Task goal:
Return every line from the first one through the line with "click(1118, 761)", copied without changes and leaving out the pictures.

>> START Records provided

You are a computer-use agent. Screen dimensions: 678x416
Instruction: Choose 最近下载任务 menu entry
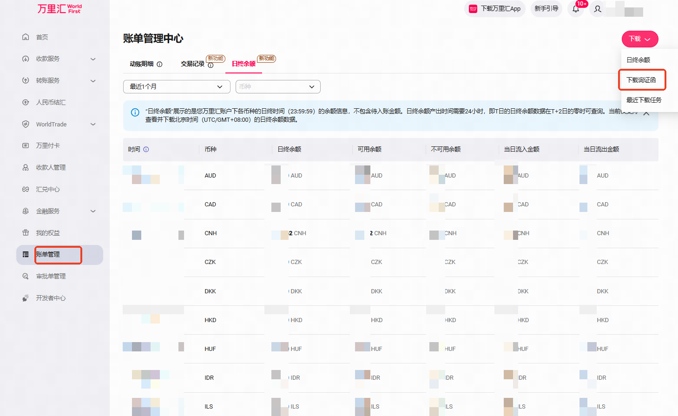pyautogui.click(x=644, y=100)
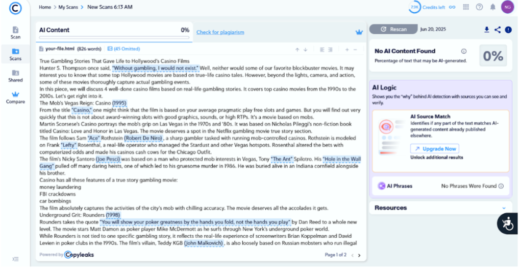The width and height of the screenshot is (522, 270).
Task: Click the help question mark icon
Action: tap(479, 7)
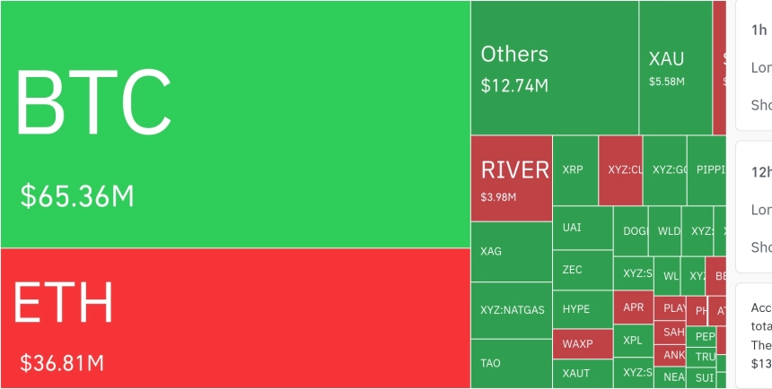Image resolution: width=772 pixels, height=389 pixels.
Task: Select the red APR tile
Action: pos(633,307)
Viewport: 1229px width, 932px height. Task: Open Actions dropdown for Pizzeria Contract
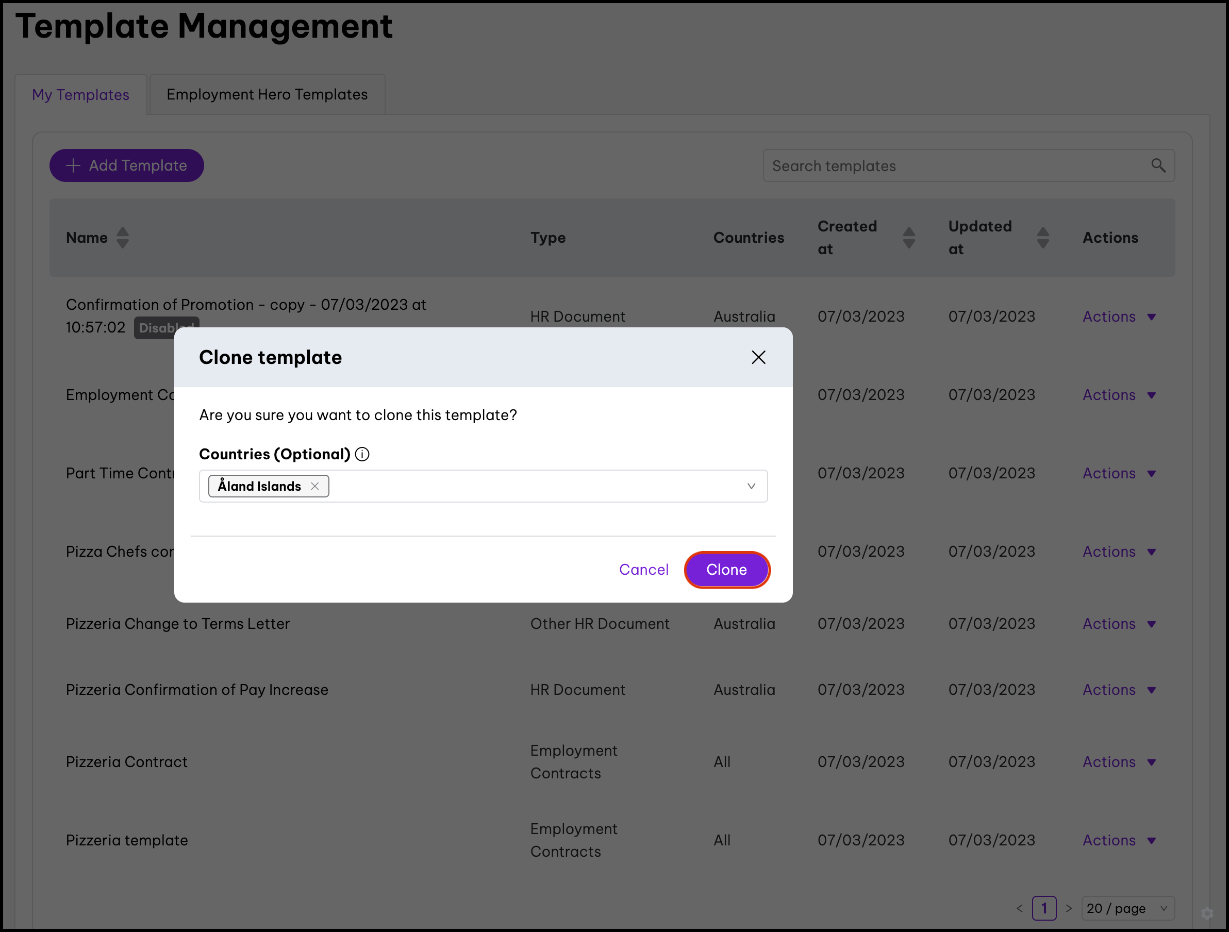click(1118, 761)
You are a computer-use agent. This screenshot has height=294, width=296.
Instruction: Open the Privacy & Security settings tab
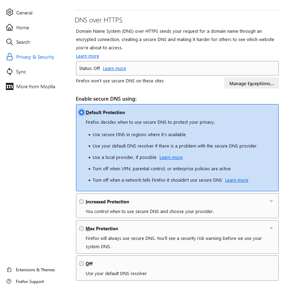[x=35, y=57]
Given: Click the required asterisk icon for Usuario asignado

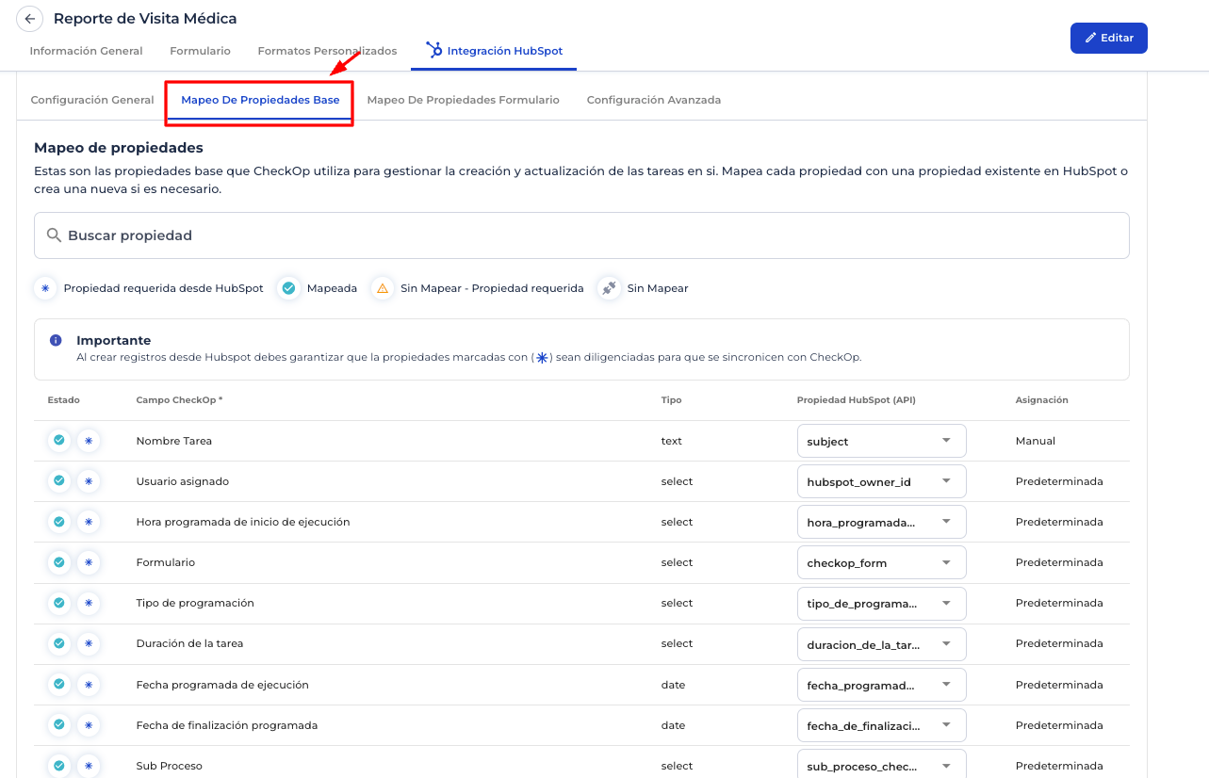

>> END Records provided

Answer:
You are a computer-use agent. Screen dimensions: 678x416
Instruction: Choose 最近下载任务 menu entry
pyautogui.click(x=644, y=100)
The width and height of the screenshot is (522, 270).
Task: Click the help question mark icon
Action: tap(479, 7)
Image resolution: width=772 pixels, height=389 pixels.
Task: Select the red APR tile
Action: pos(633,307)
Viewport: 1229px width, 932px height. Task: Open Actions dropdown for Pizzeria Contract
click(1118, 761)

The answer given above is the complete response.